Texto de lectura:
Hay quien se hace las pruebas de diagnóstico prenatal con mentalidad asesina. Sí, ya sé que diréis que soy muy dura, pero conozco a más de uno y de una que acuden al médico pensando: “démonos prisa, no sea que se nos pase la fecha de poder abortar”. Si la cosa va bien, todo es alegría. Pero si el diagnóstico es malo, entonces el planteamiento está claro. Se acaba con el “problema”, y a volver a empezar.
Semejante mentalidad, dice Juan Pablo II en la Evangelium Vitae, es ignominiosa y totalmente reprobable, porque pretende medir el valor de una vida humana siguiendo sólo parámetros de ‘normalidad’ y de bienestar físico, abriendo así el camino a la legitimación incluso del infanticidio y de la eutanasia.

Tarea:
Copie sin alteración alguna el pasaje del texto sobre el diagnóstico prenatal, desde "Hay quien se" hasta "volver a empezar.".

Información extraída:

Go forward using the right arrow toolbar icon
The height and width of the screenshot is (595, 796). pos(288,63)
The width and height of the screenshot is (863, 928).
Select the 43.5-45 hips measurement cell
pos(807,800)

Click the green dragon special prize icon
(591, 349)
--
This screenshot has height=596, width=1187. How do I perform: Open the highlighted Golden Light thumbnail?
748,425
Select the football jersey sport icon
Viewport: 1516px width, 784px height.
...
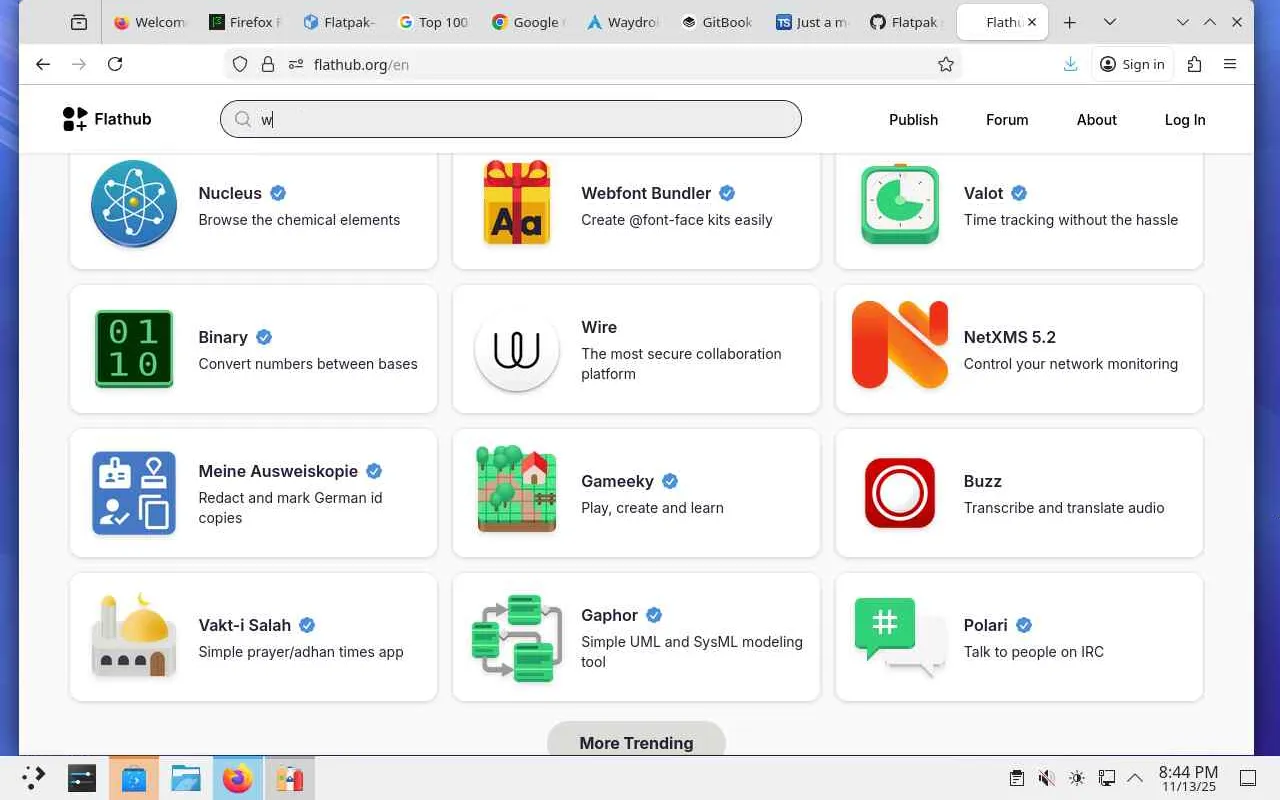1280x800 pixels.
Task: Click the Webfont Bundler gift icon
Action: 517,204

Respuesta:
Hay quien se hace las pruebas de diagnóstico prenatal con mentalidad asesina. Sí, ya sé que diréis que soy muy dura, pero conozco a más de uno y de una que acuden al médico pensando: “démonos prisa, no sea que se nos pase la fecha de poder abortar”. Si la cosa va bien, todo es alegría. Pero si el diagnóstico es malo, entonces el planteamiento está claro. Se acaba con el “problema”, y a volver a empezar.